Schema-on-write and schema-on-read doesn’t just apply to databases. It applies to message queues, too.

When does your app enforce its data structure? If you’re using a relational database, you comply with a pre-defined data structure when you write data to its tables. The schema—made up of field names, data types, and foreign key constraints, for example—is enforced up front. Your app won’t successfully write data if it violates the schema. Many of us have been working with schema-on-write relational databases for a long time, and they make sense when you have relatively static data structures.

If you’d prefer to be more flexible with what data you store, and want data consumers to be responsible for enforcing structure, you’ll prefer a NoSQL database. Whether you’ve got a document-style database like Firestore or MongoDB, or key-value stores like Redis, you’re mostly leaving it up the client to retrieve the data and deserialize it into a structure it expects. These clients apply a schema when they read the data.

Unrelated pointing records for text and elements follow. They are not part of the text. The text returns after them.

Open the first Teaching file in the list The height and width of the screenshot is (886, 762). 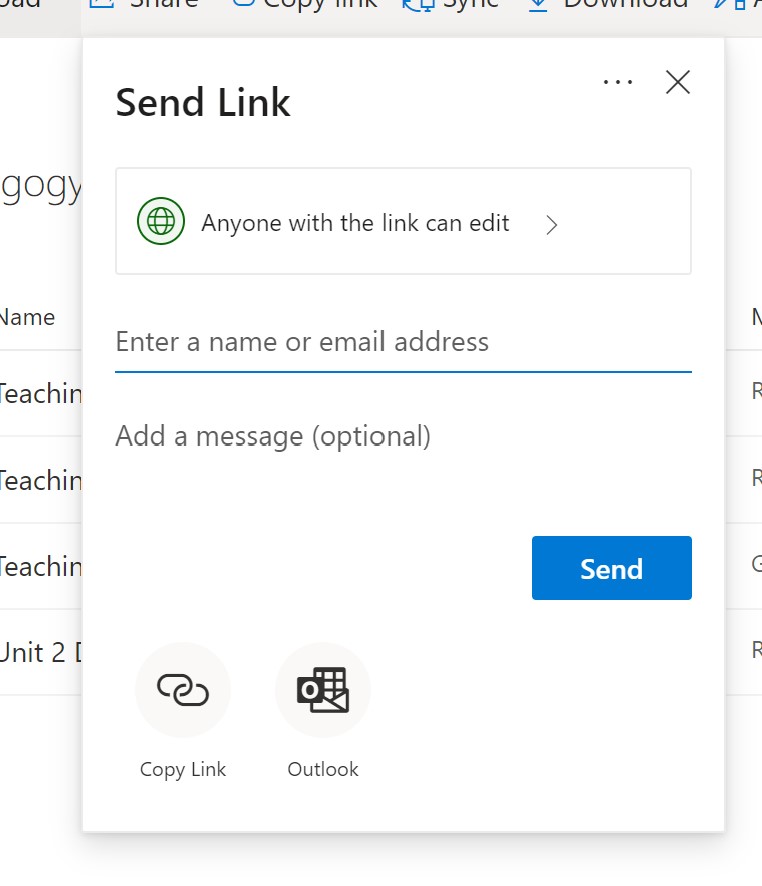40,393
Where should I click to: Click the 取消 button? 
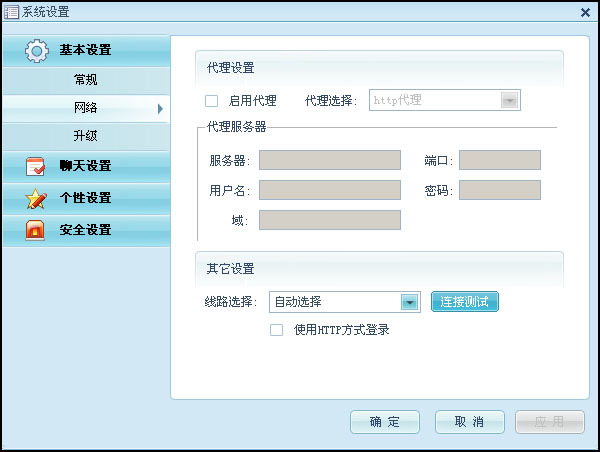[468, 422]
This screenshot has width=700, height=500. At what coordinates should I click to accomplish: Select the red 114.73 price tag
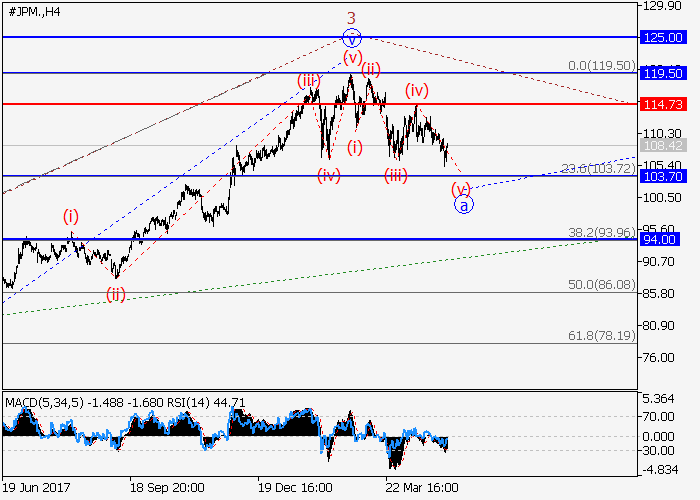coord(661,104)
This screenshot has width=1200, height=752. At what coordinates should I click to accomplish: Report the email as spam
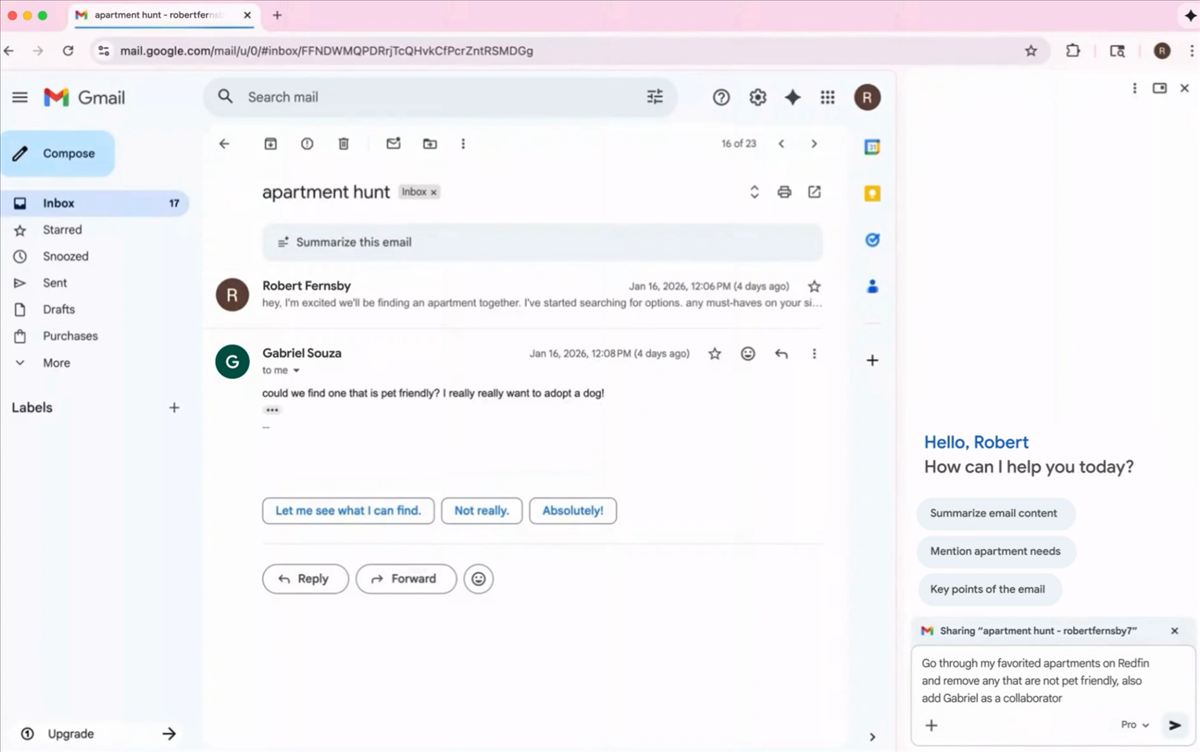coord(307,143)
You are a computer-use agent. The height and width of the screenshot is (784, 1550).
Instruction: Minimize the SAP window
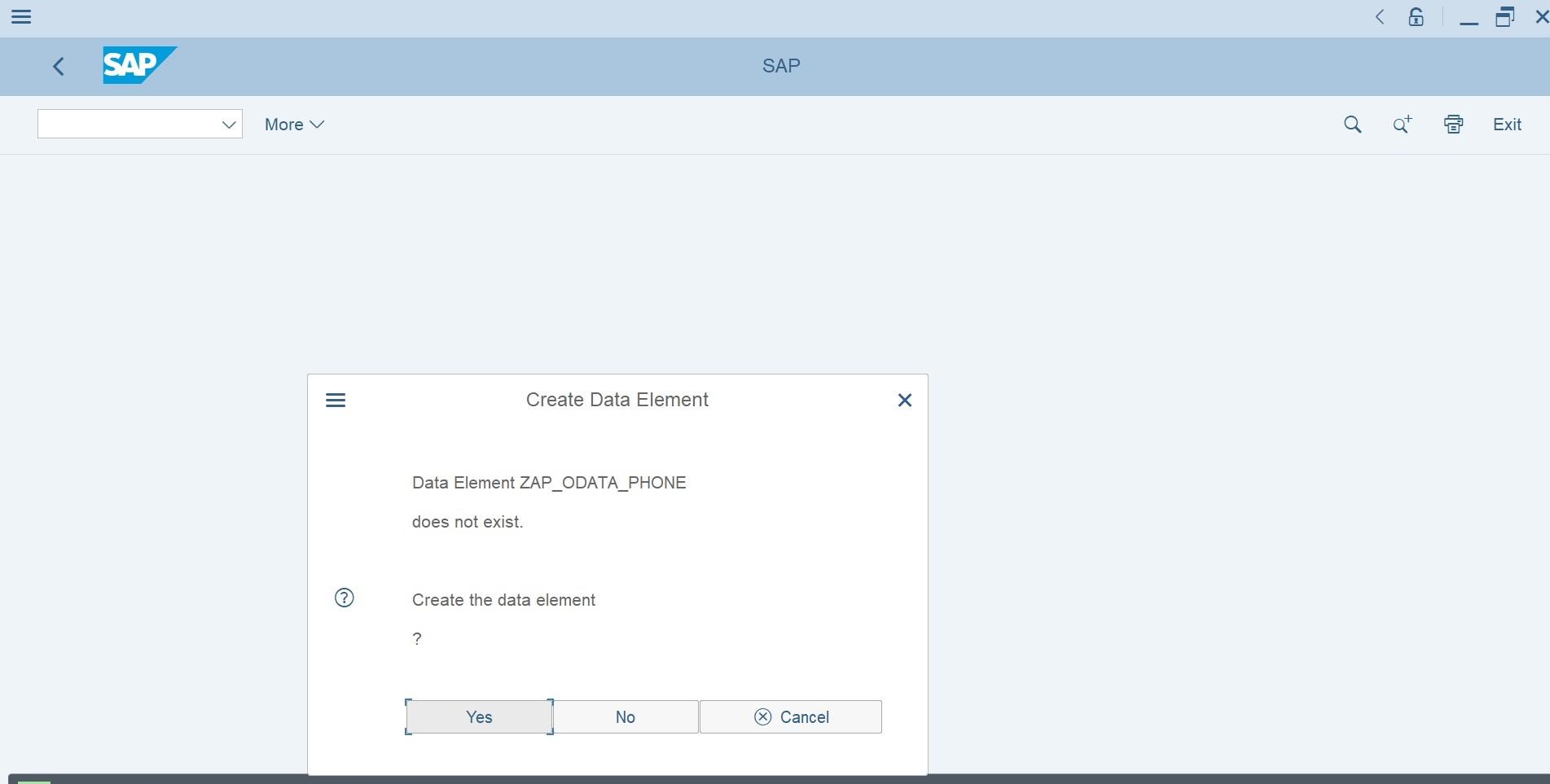pos(1469,16)
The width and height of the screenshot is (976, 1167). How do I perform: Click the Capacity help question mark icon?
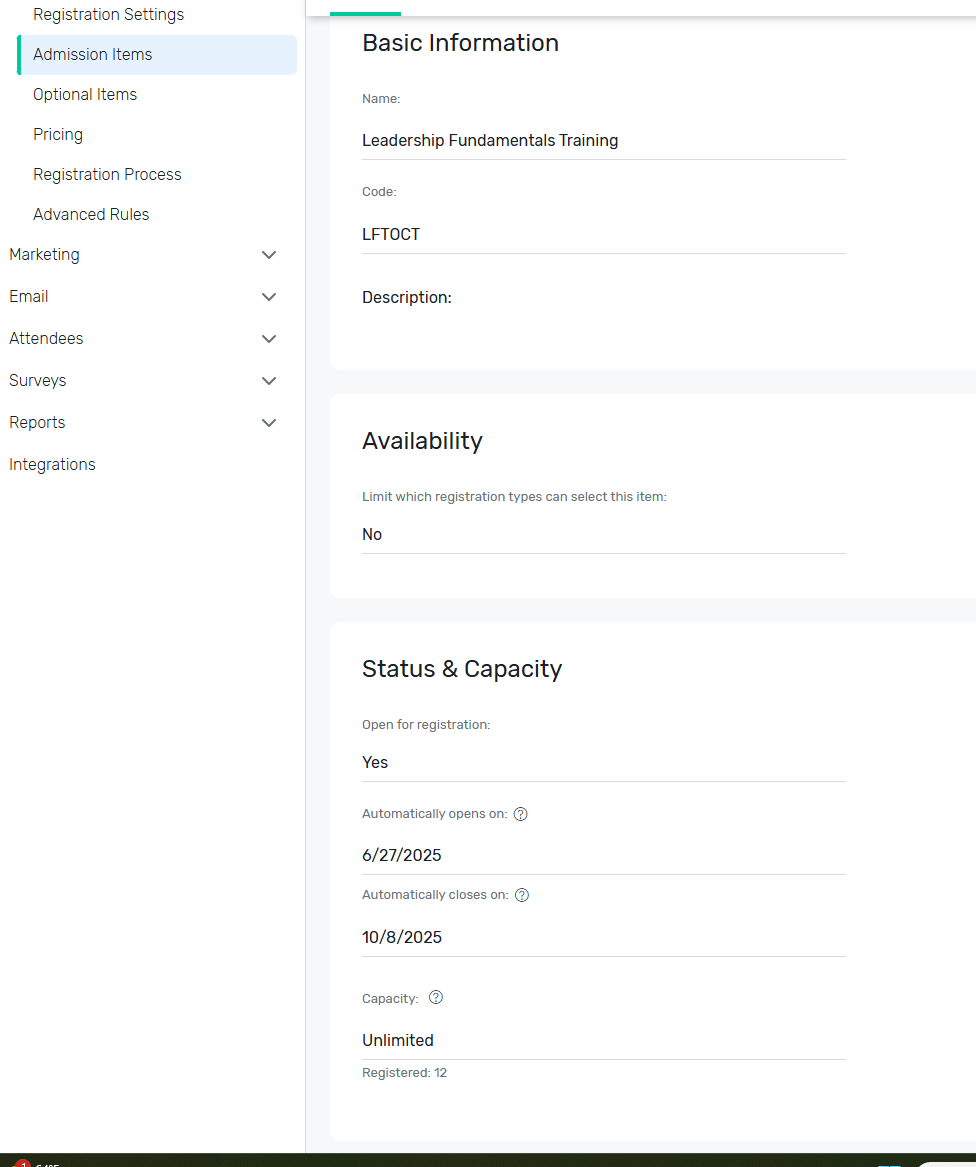pos(436,998)
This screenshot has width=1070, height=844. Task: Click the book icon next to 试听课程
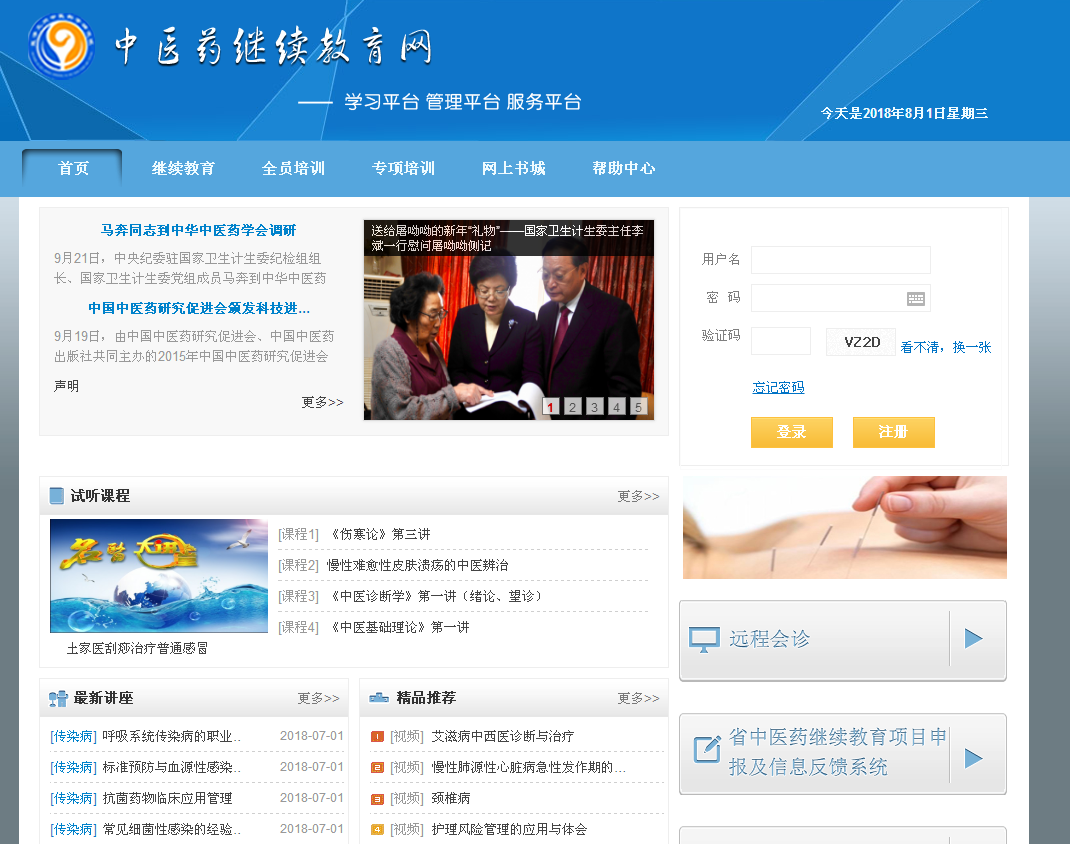(x=57, y=496)
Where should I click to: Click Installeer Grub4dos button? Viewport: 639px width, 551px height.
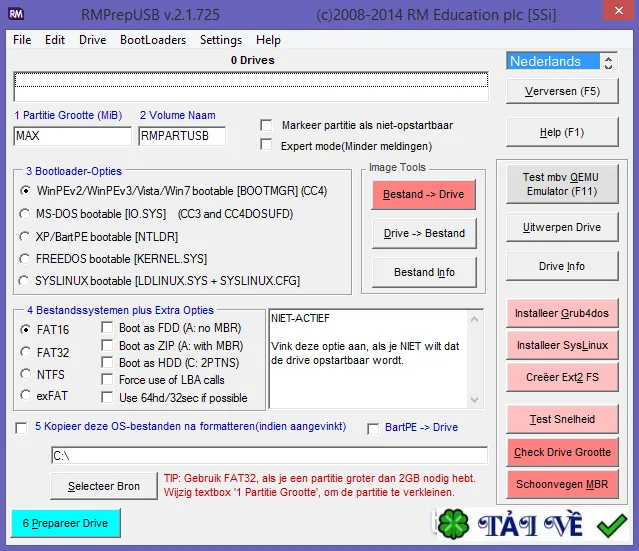(x=562, y=313)
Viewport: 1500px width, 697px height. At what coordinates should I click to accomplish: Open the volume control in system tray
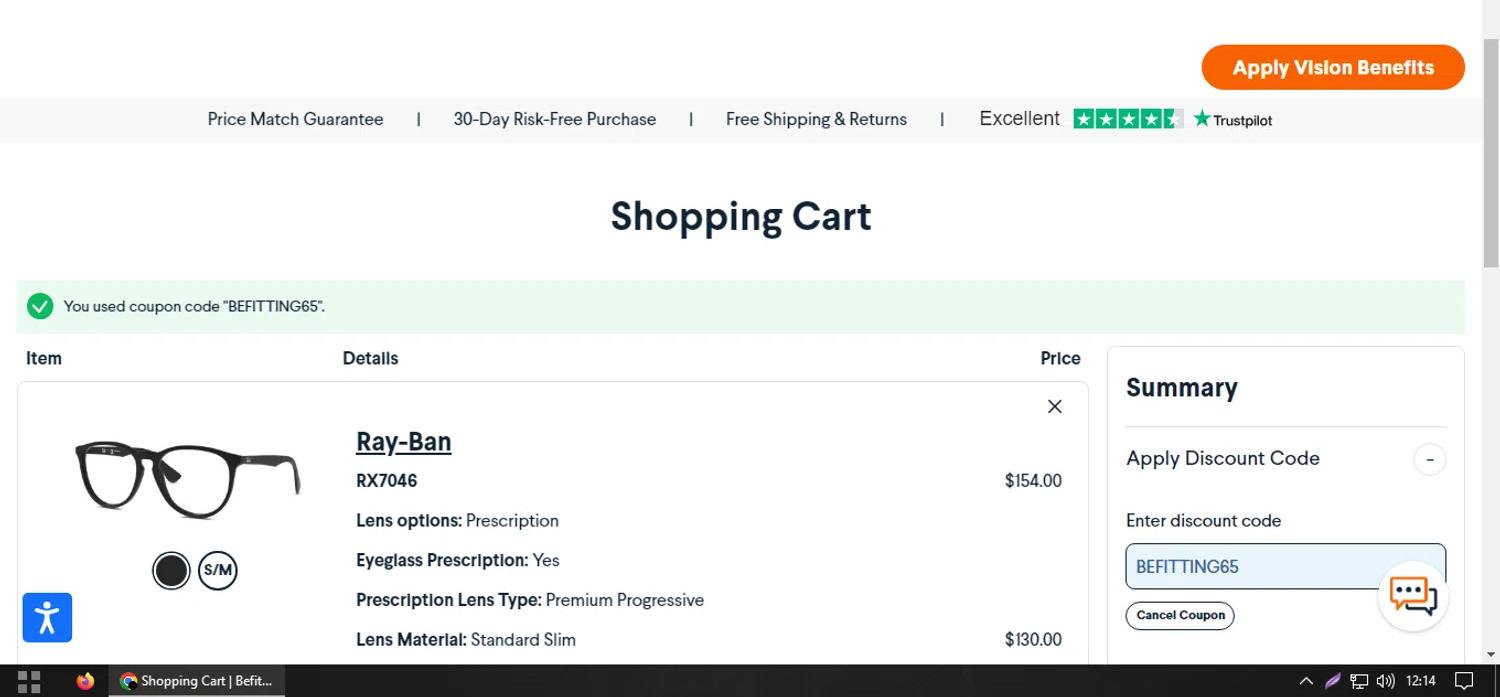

Both of these approaches are fine. It’s all about what you need for a given scenario. While this has been a choice for database folks for a while, today’s message queue services often apply a schema-on-read approach. Publish whatever, and subscribers retrieve the data and deserialize it into the object they expects. To be sure, there are some queues with concepts of message structure—ActiveMQ has something, and traditional ESB products like TIBCO EMS and BizTalk Server offer schemas—but modern cloud-based queue services are typically data-structure-neutral.

Amazon SQS is one of the oldest cloud services. It doesn’t look at any of the messages that pass through, and there’s no concept of a message schema. Same goes for Azure Service Bus, another robust queuing service that asks the consumer to apply a schema when a message is read. To be clear, there’s nothing is wrong with that. It’s a good pattern. Heck, it’s one that Google Cloud applies too with Pub/Sub. However, we’ve recently added schema support, and I figured we should take a look at this unique feature.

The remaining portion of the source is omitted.